The District Court found a product defect resulting from a manufacturing defect. The compound of a plastic and barium sulphate had not been mixed properly, causing the material to become brittle in some places.
If damage occurs frequently during the use of a product, there is prima facie evidence of its defectiveness, even if this evidence has not been provided for the product at issue. The frequency of faults in the affected batches already speaks for an objective safety defect that could potentially lead to damage. Finally, there was further prima facie evidence in favour of the causality between the defect and the damage, because precisely the defect described in the defendant’s warnings had occurred.
Higher Regional Court (OLG) Zweibrücken, Court decision of 30.08.2022 – 1 U 267/21
A person who knows that his product may not be safe but uses it anyway cannot claim compensation for the resulting damage. The plaintiff suffered a deer accident and attributed this to a “wandering braking point” and thus a product defect in his motorbike.
This could not be established; simple wear and tear was also a possibility. Furthermore, according to the Higher Regional Court, the plaintiff had already tried to repair the front brake several times before the accident; the motorbike had been in the workshop a total of five times for this reason. After the last repair, the plaintiff had not checked whether the problem had now been eliminated: Therefore, trust worthy of protection could not have arisen at all. As a driving instructor and experienced motorcyclist, the plaintiff should have been aware of the extent of the problem. However, anyone who “so recklessly” puts himself in danger must bear the resulting damages himself.

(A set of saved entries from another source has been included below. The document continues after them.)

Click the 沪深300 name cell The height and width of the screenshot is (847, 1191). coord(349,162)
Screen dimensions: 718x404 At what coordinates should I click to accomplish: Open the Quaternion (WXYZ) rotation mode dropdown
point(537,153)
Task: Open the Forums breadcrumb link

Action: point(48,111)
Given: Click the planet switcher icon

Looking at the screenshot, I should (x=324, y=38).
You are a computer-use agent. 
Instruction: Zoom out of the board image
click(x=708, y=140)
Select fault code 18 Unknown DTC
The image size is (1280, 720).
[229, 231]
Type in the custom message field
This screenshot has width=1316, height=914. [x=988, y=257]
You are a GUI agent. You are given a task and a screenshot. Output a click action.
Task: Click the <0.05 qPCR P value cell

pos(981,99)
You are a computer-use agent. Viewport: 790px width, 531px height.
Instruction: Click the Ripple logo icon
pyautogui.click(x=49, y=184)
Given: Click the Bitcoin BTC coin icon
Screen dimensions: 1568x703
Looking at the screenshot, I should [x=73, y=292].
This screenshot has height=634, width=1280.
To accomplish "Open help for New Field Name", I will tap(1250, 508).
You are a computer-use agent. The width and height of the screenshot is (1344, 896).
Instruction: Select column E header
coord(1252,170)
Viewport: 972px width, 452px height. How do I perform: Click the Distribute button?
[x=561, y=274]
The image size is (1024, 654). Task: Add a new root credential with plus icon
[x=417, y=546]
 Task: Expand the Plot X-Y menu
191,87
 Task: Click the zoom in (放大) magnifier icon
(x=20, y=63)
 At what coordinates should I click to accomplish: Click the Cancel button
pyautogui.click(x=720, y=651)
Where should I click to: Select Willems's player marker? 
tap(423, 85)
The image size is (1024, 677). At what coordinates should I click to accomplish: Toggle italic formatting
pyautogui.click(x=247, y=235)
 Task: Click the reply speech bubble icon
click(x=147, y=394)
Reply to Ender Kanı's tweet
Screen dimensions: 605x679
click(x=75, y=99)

Administrative Court (VG) Stade, Court decision of 18.01.2023 – 6 A 296/20
Non-hazardous kneading slime
Sometimes the market surveillance authorities overshoot the legal target. This was also the case in this case, where an importer of plasticine as a children’s toy was prohibited from continuing to market the product. The background was that the boron content exceeded the limit value of the EU Toys Directive (2009/48/EC).
According to the Stade Administrative Court, such a measure (based on Article 16 (1) of the Market Surveillance Ordinance) requires a health risk, whereas mere non-conformity with the Toys Directive is not sufficient. Although the contents actually exceeded the limit values, there was no health risk whatsoever. Therefore, the market surveillance authority should have first requested the manufacturer to take countermeasures. A direct complete prohibition of the placing on the market was disproportionate.
Revision of the Product Safety Regulation
Along the way, the framework conditions of product safety law have changed. The Product Safety Regulation, which replaces the previous directive, was published in the Official Journal of the European Union on 23.05.2023 and applies from 13.12.2024.
Direct applicability ensures a maximum degree of harmonisation in the EU and thus more legal certainty for those applying the law, as transformation into national law and thus susceptibility to national differences is no longer necessary. As in the past, however, the fine and penalty provisions required to enforce the law will be found in flanking national laws, in Germany probably in the law on making products available on the market (ProdSG).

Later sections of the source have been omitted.